• Dataset excerpts:
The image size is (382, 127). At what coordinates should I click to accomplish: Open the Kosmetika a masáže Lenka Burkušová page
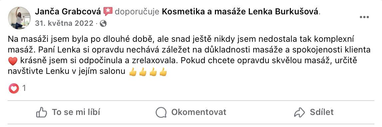pyautogui.click(x=240, y=11)
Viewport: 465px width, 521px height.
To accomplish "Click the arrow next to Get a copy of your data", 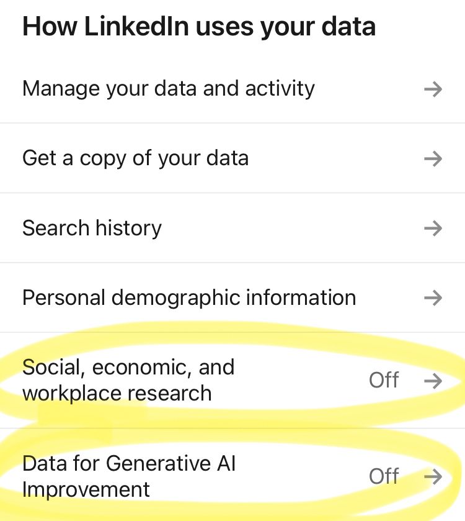I will click(x=433, y=159).
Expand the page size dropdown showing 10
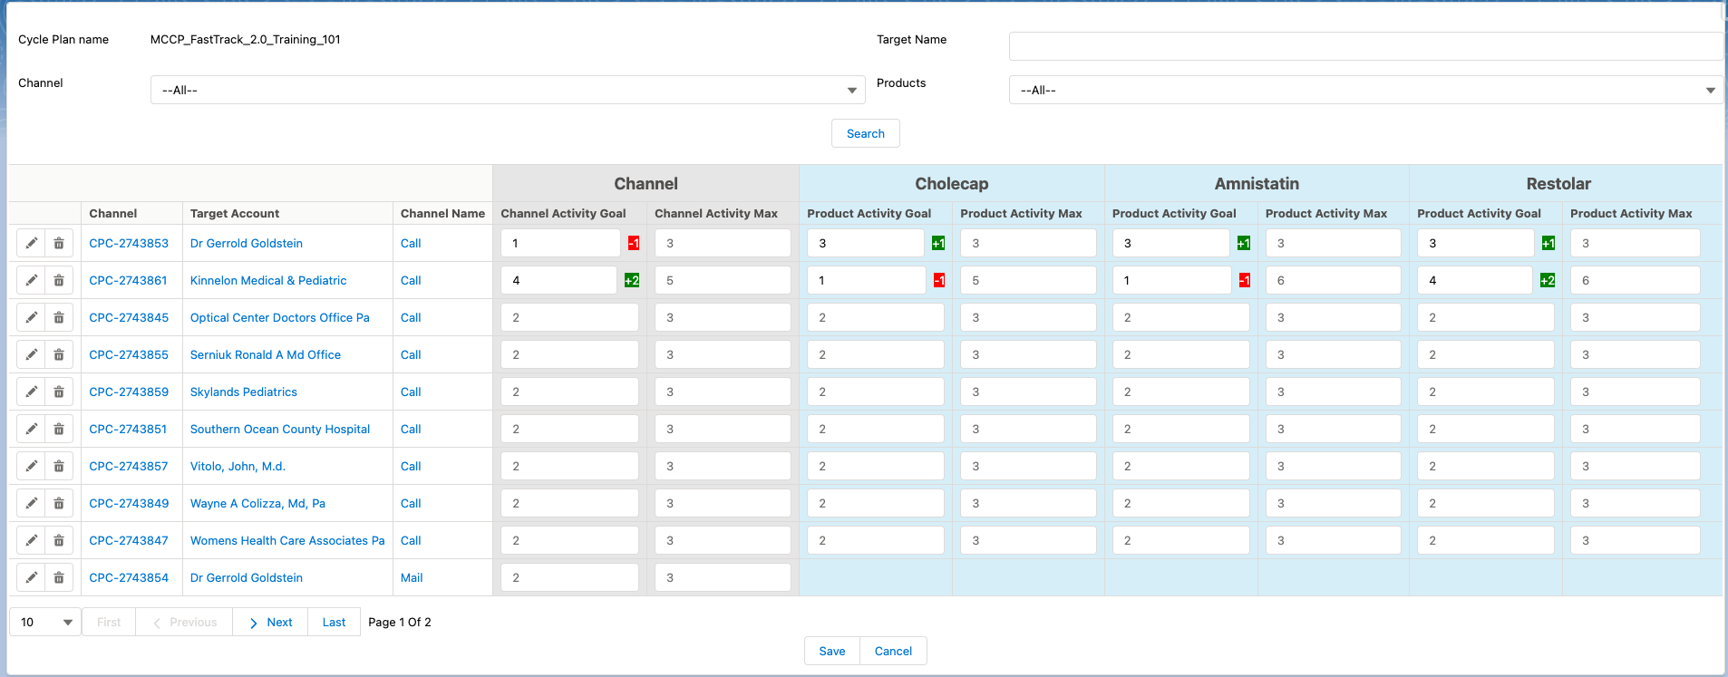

• Task to complete:
Please copy out every line of the material above that contains the string "size", treating uppercase and lowercase letters as different.

• Completed exercise:
The image size is (382, 127). At what coordinates should I click to accomplish: Open the Kosmetika a masáže Lenka Burkušová page
Expand the page size dropdown showing 10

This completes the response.